(A few records)
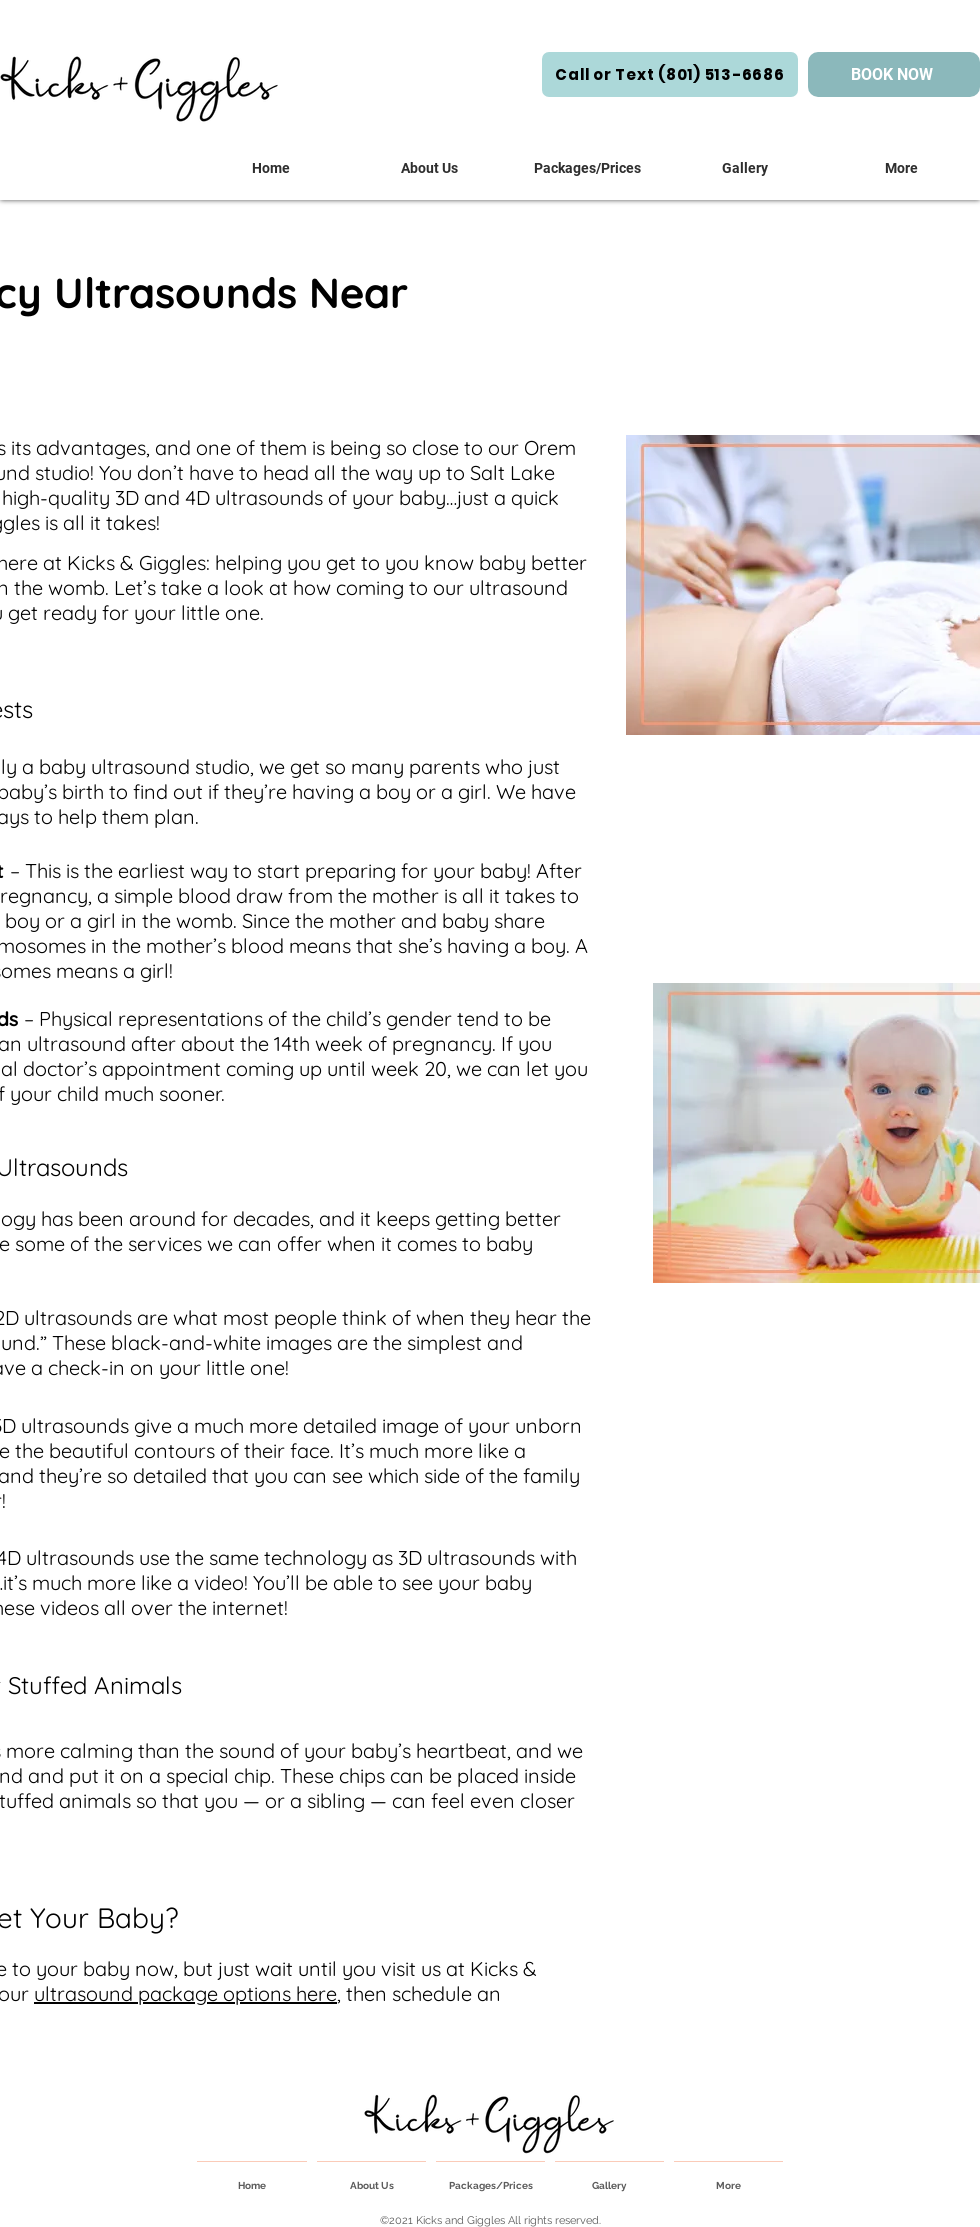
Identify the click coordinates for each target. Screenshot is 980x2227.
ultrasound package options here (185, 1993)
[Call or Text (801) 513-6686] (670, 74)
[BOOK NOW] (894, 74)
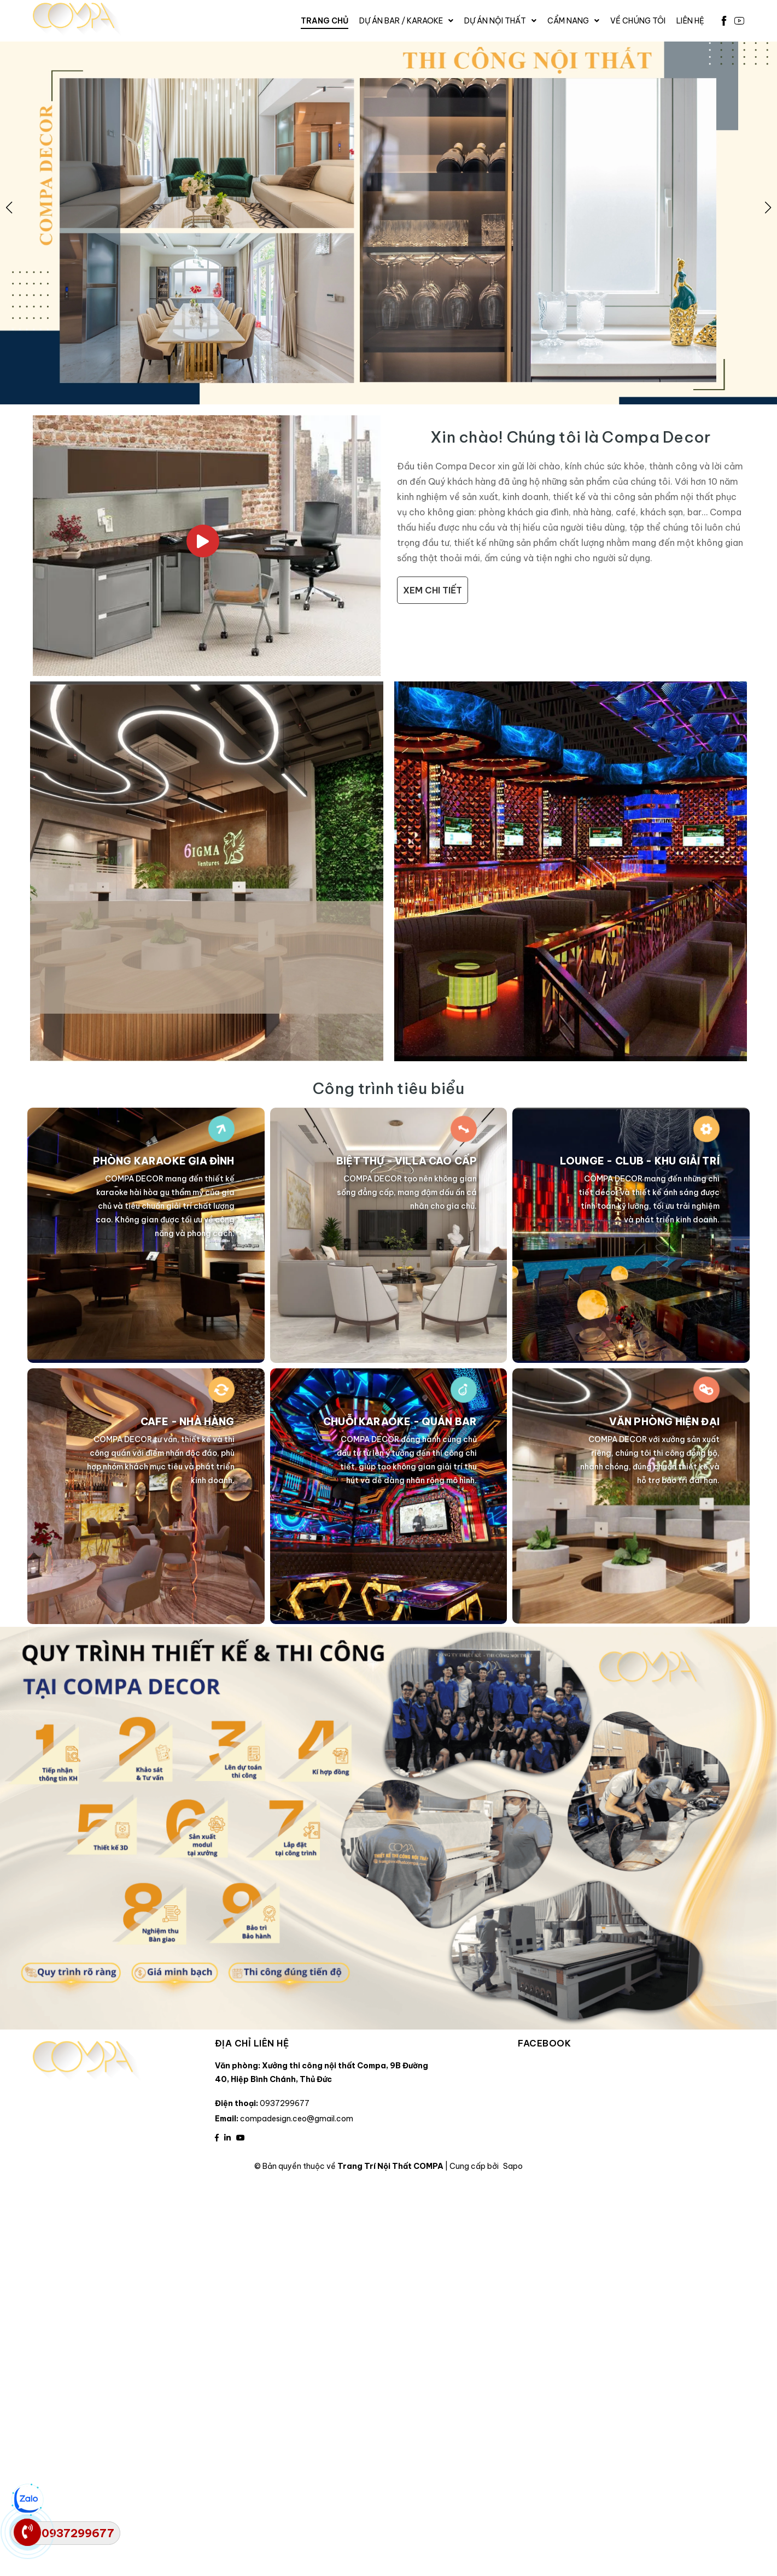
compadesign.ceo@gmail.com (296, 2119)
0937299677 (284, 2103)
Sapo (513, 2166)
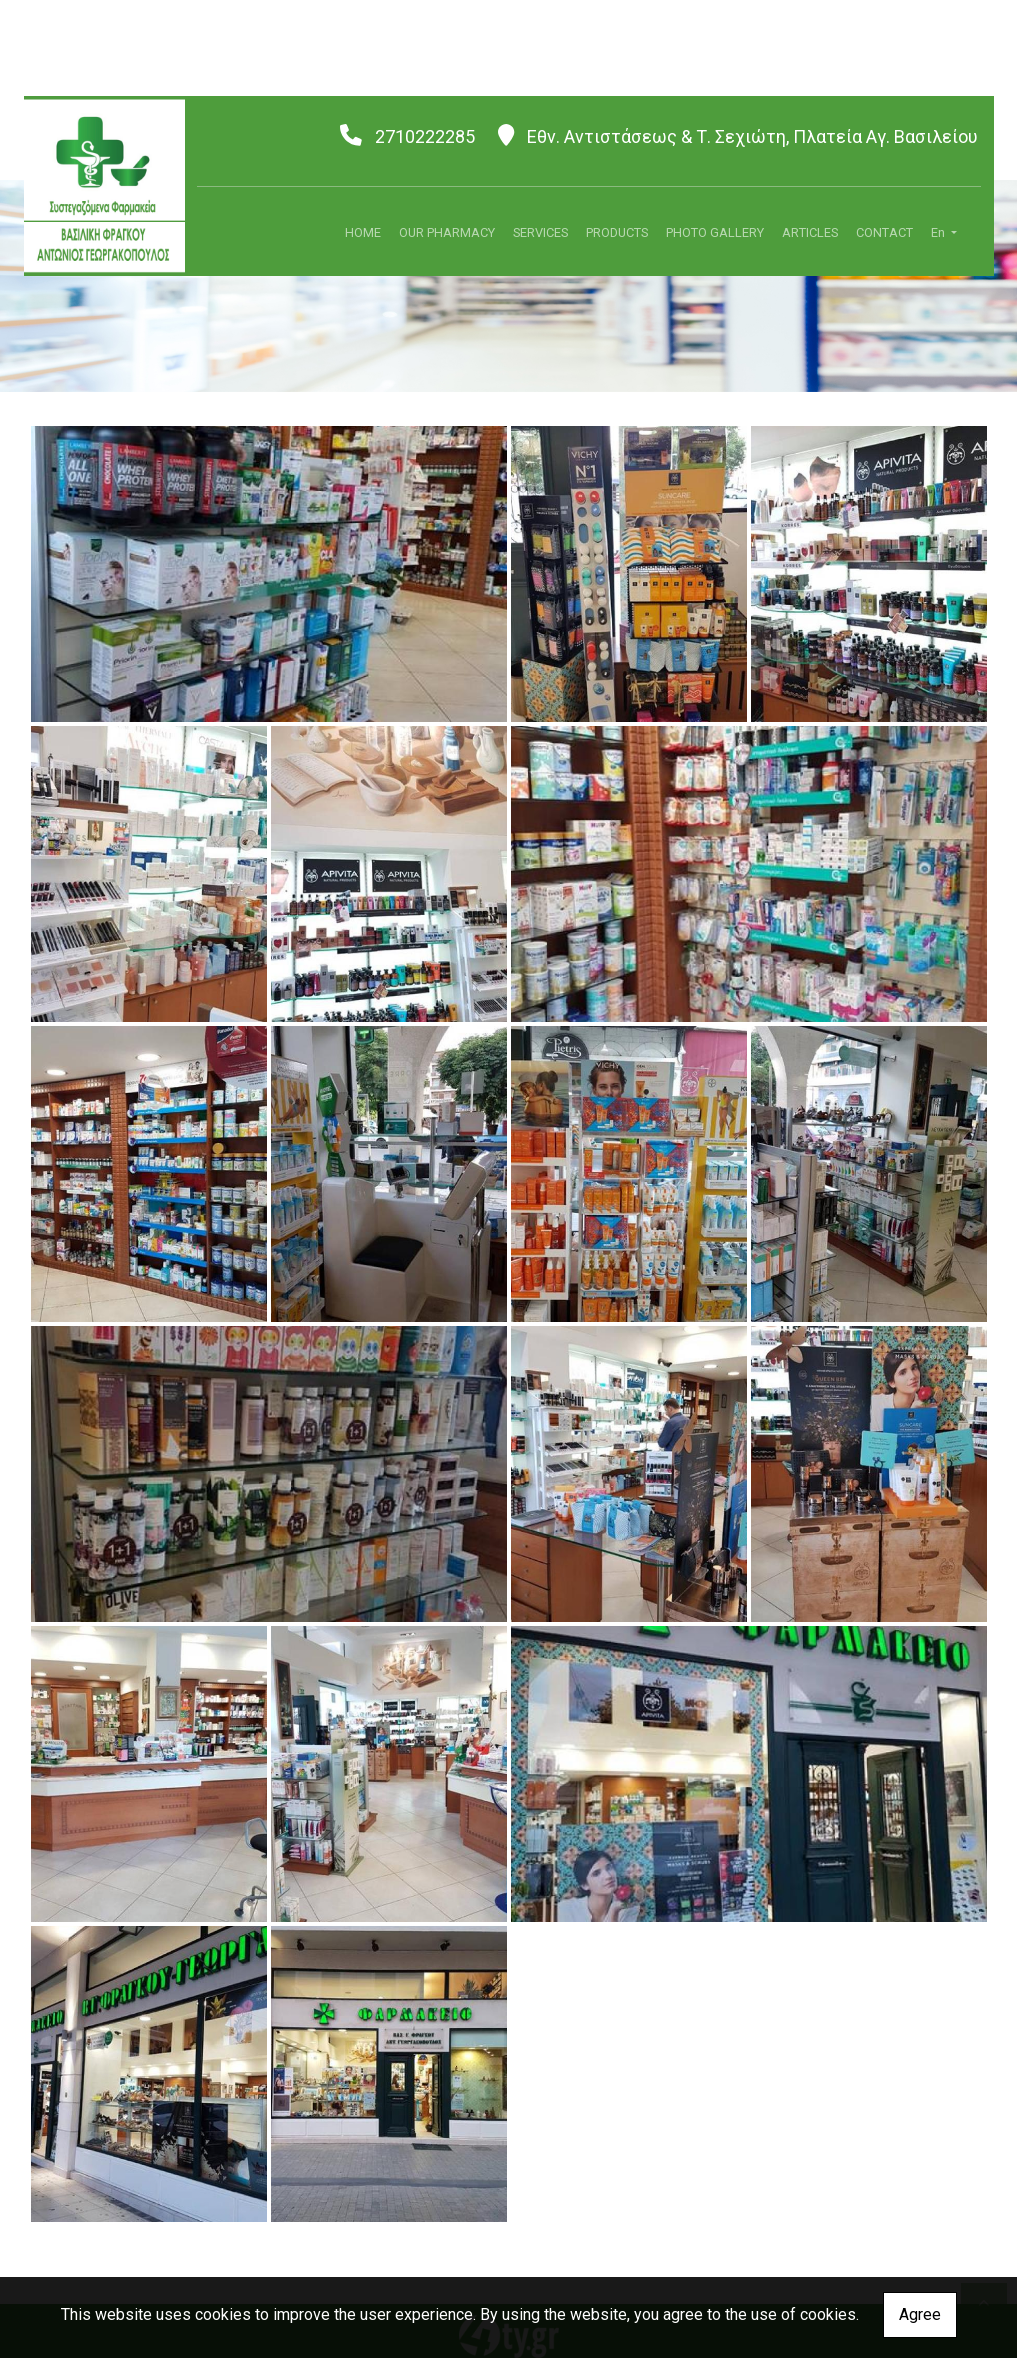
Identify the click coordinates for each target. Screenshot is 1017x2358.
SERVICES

> **Directive**
Write out every line of the entries above, requests included, shifting each coordinate in the answers by adding 104 to both of its numbers. Leave the pictures out of your answer.

> **Expected answer**
Identify the click coordinates for each target. Screenshot is 980x2227.
ultrasound package options here (289, 2097)
[Call or Text (801) 513-6686] (774, 178)
[BOOK NOW] (998, 178)
compadesign.ceo@gmail.com (400, 2223)
0937299677 (388, 2207)
Sapo (617, 2270)
Identify the click coordinates for each target. Screenshot is 1017x2358.
SERVICES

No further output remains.